Many radioimmunoassays and enzyme immunoassays for simple and rapid targeted analysis of common bile acids in plasma and in in vitro studies were developed 20–25 years ago. An important drawback of immunoassays is their questionable specificity, particularly at low concentrations of bile acid. Specificity is claimed if a series of bile acids are found not to interfere with the measurement of the targeted bile acid. This does not prove an absence of nontargeted unknown material in the sample reacting with the antibody. A reason for use of immunoassays would be the need for a simple method to determine a particular bile acid found by LC-MS and/or GLC-MS profiling to be of diagnostic or prognostic value or for monitoring of treatments with bile acid drugs. This is exemplified by recent development of enzyme-linked immunosorbent assay systems for ursodeoxycholic acid 7-N-acetylglucosaminides (180), ursodeoxycholic acid 3-sulfate (181), and glycolithocholic acid 3-sulfate (182).
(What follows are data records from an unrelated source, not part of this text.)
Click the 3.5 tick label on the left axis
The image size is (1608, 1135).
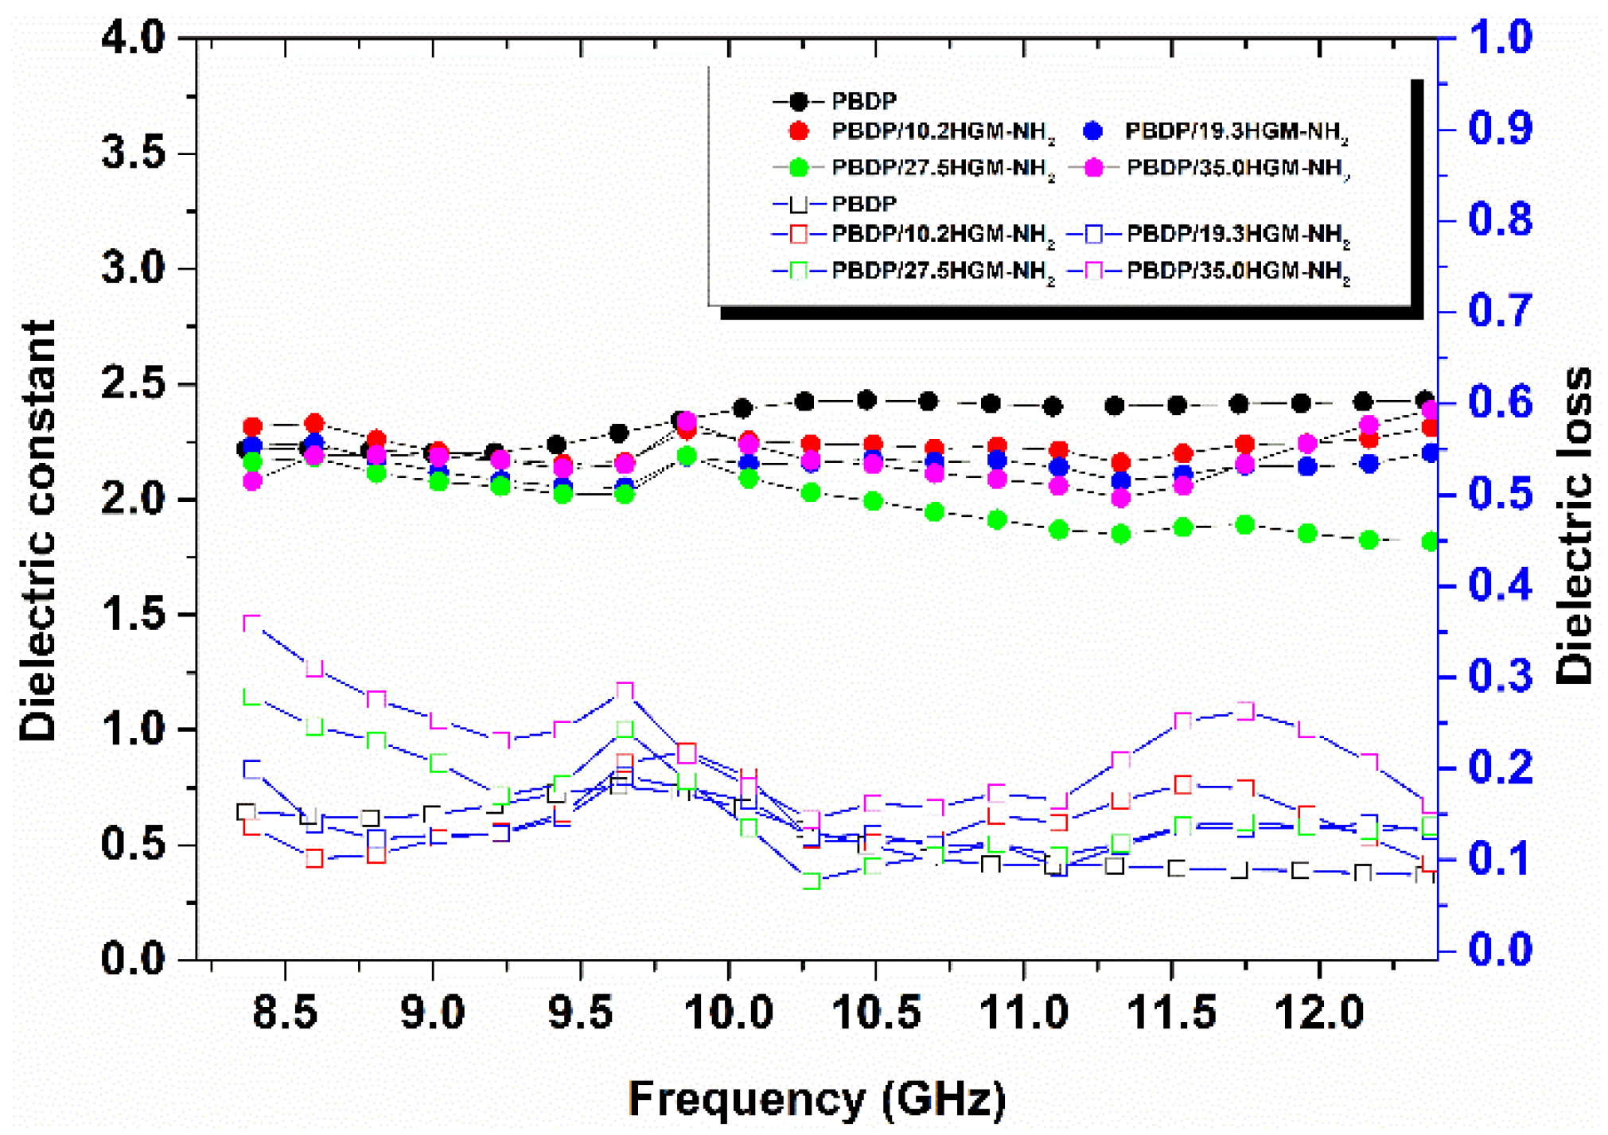pos(133,153)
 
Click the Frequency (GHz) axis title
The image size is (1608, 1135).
pos(817,1098)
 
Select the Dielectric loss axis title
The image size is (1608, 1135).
pos(1574,525)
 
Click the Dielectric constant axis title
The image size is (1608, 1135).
pos(37,531)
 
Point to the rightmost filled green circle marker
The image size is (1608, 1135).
pos(1430,542)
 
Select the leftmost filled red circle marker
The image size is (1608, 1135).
pos(252,427)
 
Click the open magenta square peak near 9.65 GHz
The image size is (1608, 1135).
pos(625,690)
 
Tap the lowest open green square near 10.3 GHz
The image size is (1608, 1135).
pos(812,880)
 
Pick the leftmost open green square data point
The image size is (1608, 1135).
pos(252,697)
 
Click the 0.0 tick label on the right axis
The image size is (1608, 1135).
pos(1500,950)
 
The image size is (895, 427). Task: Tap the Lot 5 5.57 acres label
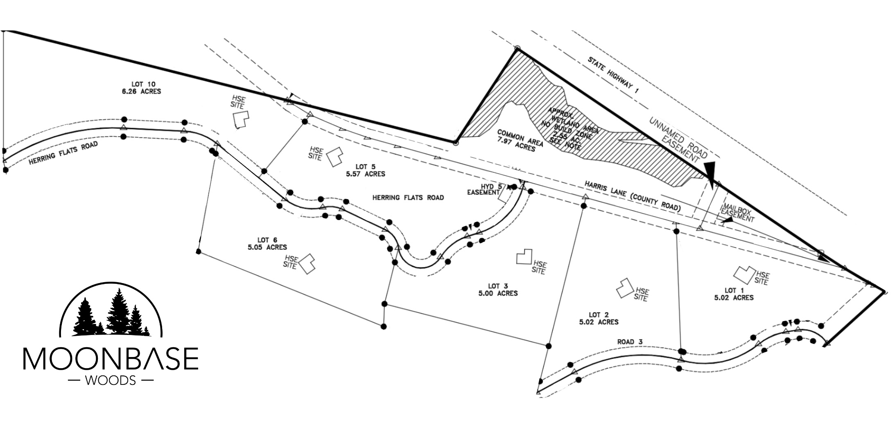(365, 170)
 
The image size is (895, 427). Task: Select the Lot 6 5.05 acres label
(267, 243)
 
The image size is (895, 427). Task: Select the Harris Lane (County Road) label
(632, 196)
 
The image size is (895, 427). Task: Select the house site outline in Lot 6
(307, 264)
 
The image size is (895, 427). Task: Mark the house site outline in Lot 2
(624, 288)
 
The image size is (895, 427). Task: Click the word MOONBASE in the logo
(111, 359)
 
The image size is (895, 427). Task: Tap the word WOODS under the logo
(111, 381)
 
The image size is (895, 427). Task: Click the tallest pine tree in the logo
(118, 311)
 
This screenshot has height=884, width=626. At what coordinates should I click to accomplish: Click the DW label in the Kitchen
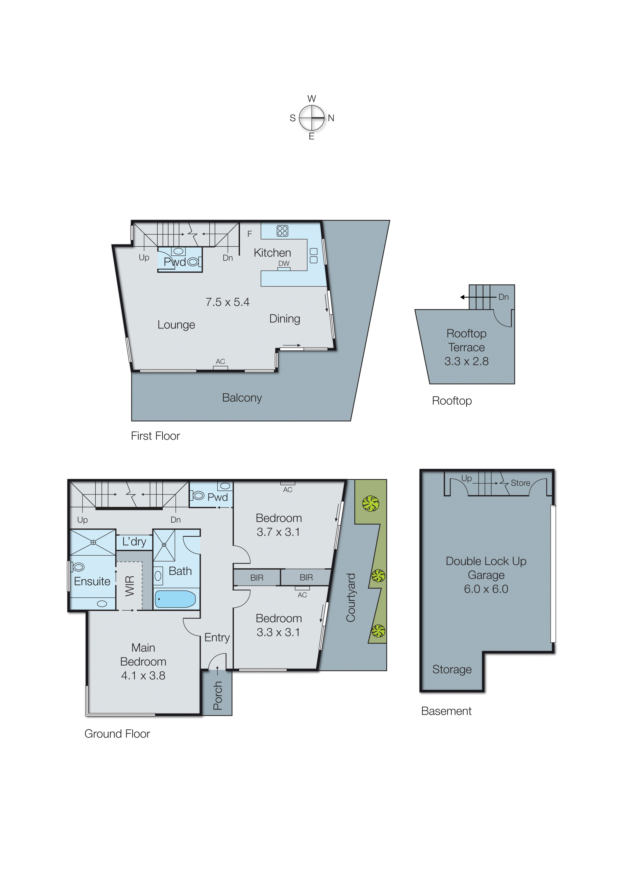click(284, 263)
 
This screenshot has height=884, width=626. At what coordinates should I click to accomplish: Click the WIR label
click(130, 586)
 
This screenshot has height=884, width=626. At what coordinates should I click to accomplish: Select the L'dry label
click(134, 542)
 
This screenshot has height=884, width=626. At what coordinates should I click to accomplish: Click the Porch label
click(218, 696)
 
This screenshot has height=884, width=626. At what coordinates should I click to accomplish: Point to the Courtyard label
click(350, 598)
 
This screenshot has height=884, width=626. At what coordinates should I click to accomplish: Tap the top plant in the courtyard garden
click(370, 503)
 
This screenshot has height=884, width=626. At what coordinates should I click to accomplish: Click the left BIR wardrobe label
click(257, 578)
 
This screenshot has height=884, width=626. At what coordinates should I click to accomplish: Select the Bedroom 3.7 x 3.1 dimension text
click(278, 532)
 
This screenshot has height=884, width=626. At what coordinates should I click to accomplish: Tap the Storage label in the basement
click(452, 669)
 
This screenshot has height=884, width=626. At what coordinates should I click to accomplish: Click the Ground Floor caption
click(117, 734)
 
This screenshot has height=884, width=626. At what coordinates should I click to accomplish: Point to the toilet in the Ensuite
click(78, 567)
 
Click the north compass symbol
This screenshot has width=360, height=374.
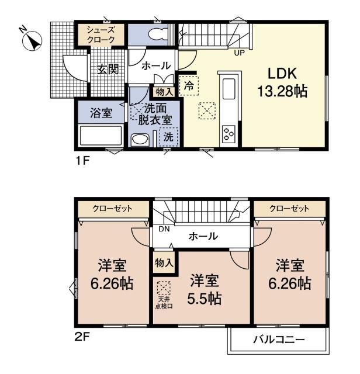[32, 41]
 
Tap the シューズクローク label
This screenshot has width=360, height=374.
[101, 35]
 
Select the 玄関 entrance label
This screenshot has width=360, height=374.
[108, 70]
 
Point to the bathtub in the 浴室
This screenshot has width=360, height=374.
[101, 136]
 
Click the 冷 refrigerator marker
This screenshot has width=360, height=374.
[189, 86]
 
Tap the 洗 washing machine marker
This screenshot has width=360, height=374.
[168, 137]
CONCLUSIONS AND PERSPECTIVES

The introduction of soft ionization methods and LC-MS/MS has made the analysis of conjugated bile acids possible with high sensitivity, small sample requirements, and simplified sample preparation procedures. Although LC-MS/MS may provide sufficient specificity in analyses of common conjugated bile acids, e.g., in bile or plasma, mixtures such as those found in urine and feces require a combination of LC-MS/MS and GLC-MS to provide sufficient information about the structure of the isomeric bile acids and bile alcohols present in unconjugated, singly, doubly, or triply conjugated forms. Metabolomic studies of native unconjugated bile acids with potential functions as ligands to nuclear receptors are probably still best carried out using GLC-MS. Improved methods for fragmentation of the bile acid skeleton in ions produced by ESI may change this situation. Non mass spectrometric methods, particularly the non chromatographic ones, rely on assumptions regarding the bile acid composition of the material analyzed, and their application should be restricted only to defined samples (defined by mass spectrometric methods) and particular experimental conditions in vitro.
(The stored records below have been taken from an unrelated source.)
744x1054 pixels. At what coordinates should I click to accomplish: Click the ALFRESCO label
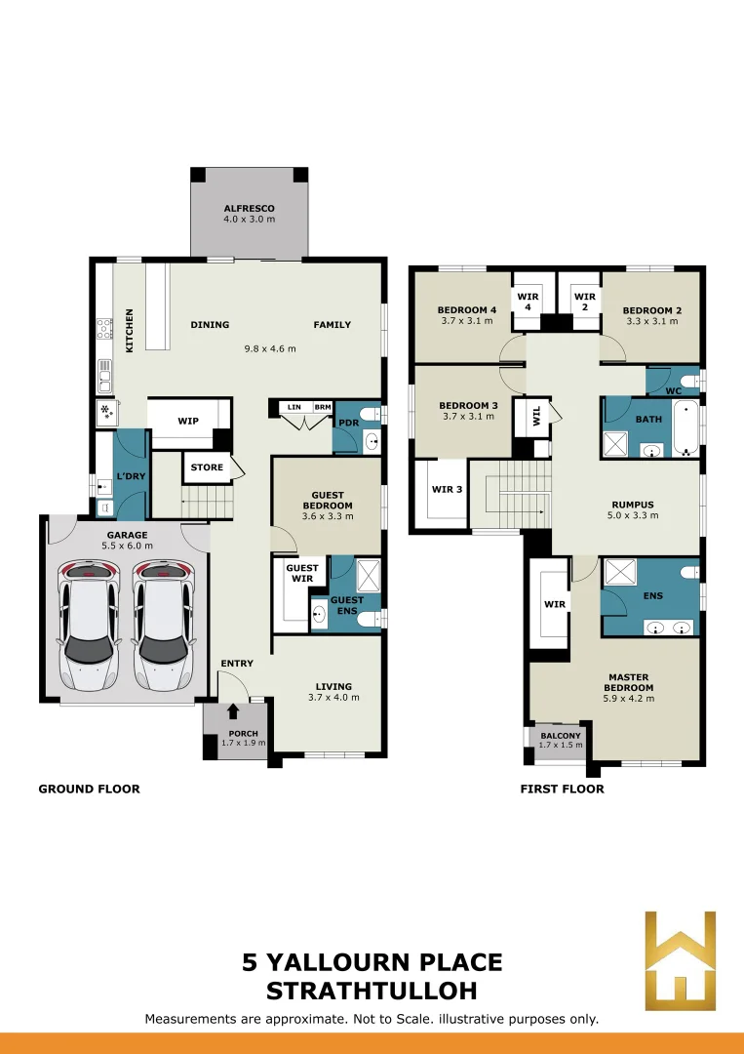coord(249,209)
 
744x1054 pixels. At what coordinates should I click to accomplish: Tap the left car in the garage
coord(88,627)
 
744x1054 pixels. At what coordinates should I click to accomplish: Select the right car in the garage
coord(161,627)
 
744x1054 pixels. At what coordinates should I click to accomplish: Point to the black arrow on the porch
coord(234,711)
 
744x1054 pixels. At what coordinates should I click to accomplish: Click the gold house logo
coord(681,960)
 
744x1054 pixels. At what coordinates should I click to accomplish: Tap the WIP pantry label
coord(188,421)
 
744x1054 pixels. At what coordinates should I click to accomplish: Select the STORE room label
coord(207,467)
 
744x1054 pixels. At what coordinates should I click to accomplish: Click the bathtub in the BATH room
coord(685,428)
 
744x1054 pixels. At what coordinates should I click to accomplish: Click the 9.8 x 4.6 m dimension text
coord(270,348)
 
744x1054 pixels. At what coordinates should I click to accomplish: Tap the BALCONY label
coord(561,736)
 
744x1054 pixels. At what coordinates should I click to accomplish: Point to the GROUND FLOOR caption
coord(90,790)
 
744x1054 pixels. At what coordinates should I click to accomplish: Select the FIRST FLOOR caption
coord(562,790)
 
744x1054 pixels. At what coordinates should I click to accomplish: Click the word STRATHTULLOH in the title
coord(372,991)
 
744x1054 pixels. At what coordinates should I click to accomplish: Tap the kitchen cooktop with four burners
coord(104,329)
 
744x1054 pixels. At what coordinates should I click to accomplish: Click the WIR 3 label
coord(447,489)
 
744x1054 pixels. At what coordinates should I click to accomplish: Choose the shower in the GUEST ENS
coord(368,574)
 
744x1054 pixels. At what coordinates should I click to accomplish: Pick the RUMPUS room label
coord(633,505)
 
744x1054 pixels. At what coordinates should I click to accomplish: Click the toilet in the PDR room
coord(371,414)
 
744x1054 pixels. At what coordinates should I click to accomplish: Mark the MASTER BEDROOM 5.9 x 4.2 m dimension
coord(629,699)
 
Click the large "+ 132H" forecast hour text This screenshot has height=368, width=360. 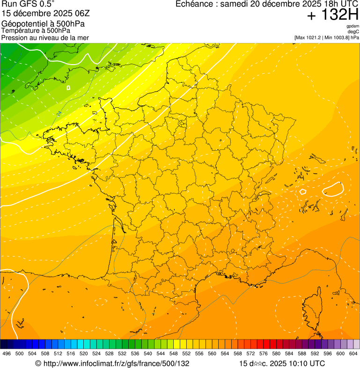[x=332, y=15]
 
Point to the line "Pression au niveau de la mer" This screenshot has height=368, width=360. [x=45, y=37]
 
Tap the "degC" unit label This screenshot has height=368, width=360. [x=353, y=32]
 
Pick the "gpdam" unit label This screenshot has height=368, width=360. [x=353, y=27]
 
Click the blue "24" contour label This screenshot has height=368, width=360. [x=59, y=113]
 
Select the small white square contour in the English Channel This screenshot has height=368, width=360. [x=68, y=88]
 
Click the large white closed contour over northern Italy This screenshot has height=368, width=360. [x=333, y=189]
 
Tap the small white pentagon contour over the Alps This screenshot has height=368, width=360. [x=303, y=191]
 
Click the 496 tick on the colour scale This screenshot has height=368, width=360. [x=7, y=353]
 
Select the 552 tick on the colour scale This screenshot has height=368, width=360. [x=186, y=353]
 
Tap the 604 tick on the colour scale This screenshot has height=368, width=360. [x=353, y=353]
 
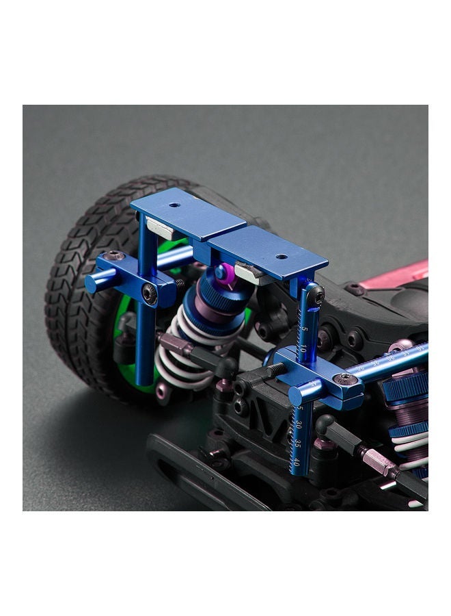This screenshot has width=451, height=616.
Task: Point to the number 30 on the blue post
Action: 299,426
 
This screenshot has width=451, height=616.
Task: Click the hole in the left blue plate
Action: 176,204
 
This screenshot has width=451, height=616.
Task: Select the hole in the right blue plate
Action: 281,257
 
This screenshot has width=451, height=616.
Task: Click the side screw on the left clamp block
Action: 149,294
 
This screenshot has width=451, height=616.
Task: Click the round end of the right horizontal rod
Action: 295,396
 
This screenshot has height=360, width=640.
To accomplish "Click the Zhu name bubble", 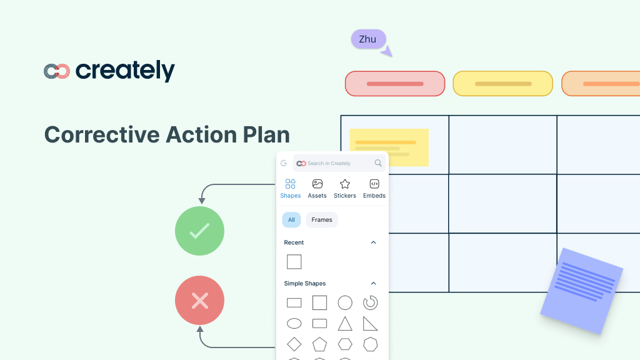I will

The next generation of methods for bile acid analysis is most likely based on mass spectrometric detection. Instruments and software are available and being developed providing exceptional resolution and sensitivity for high specificity analyses, calculation of elemental composition, and multi-labeling isotope experiments. Considering the close structural similarity of isobaric bile acid isomers in biological materials, coupling to chromatographic separation will usually be required. Sample preparation and separation are the rate limiting steps in high-throughput analyses, and on-line automated sample preparation procedures will be developed. Equipment is already commercially available. The high sensitivity of mass spectrometers permit work in the nanoscale range, and microfluidic systems are available. This development is accelerating because it is needed in all fields of proteomics, peptidomics, lipidomics, metabolomics, etc., and high-sensitivity analysis.